## What you need to do
Only the lines from the one containing "Viewport: 137px width, 126px height." through the end of the data below are to be repeated, exactly as given, without pictures.

::: Input data :::

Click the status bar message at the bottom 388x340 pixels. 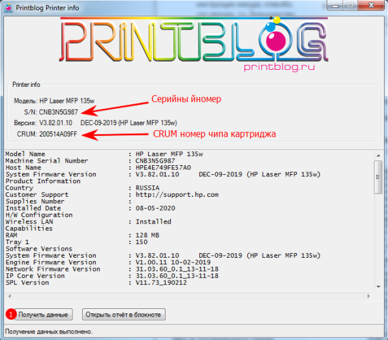49,332
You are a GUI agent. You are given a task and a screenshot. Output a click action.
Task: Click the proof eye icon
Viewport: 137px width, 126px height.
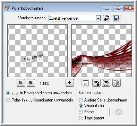point(106,83)
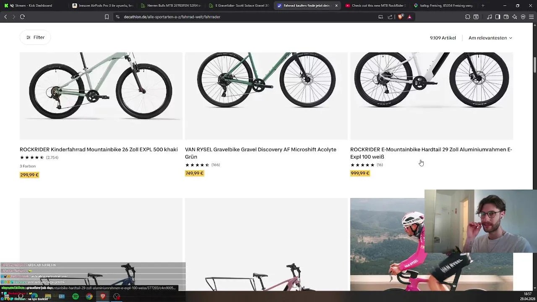Open Brave Shields lion icon

tap(400, 17)
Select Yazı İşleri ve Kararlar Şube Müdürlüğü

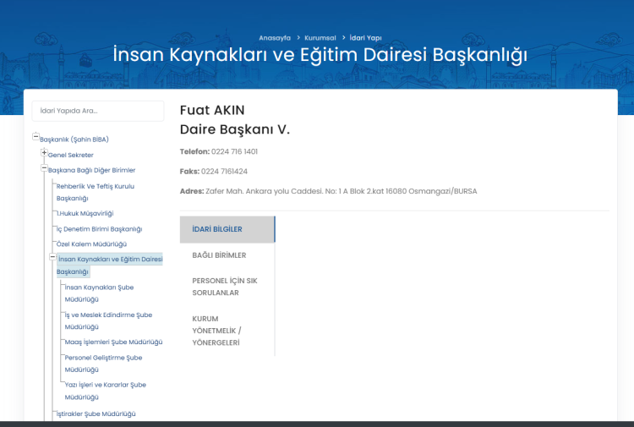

:::

## Written answer
Viewport: 137px width, 126px height.
point(106,83)
Open Brave Shields lion icon

tap(400, 17)
Select Yazı İşleri ve Kararlar Şube Müdürlüğü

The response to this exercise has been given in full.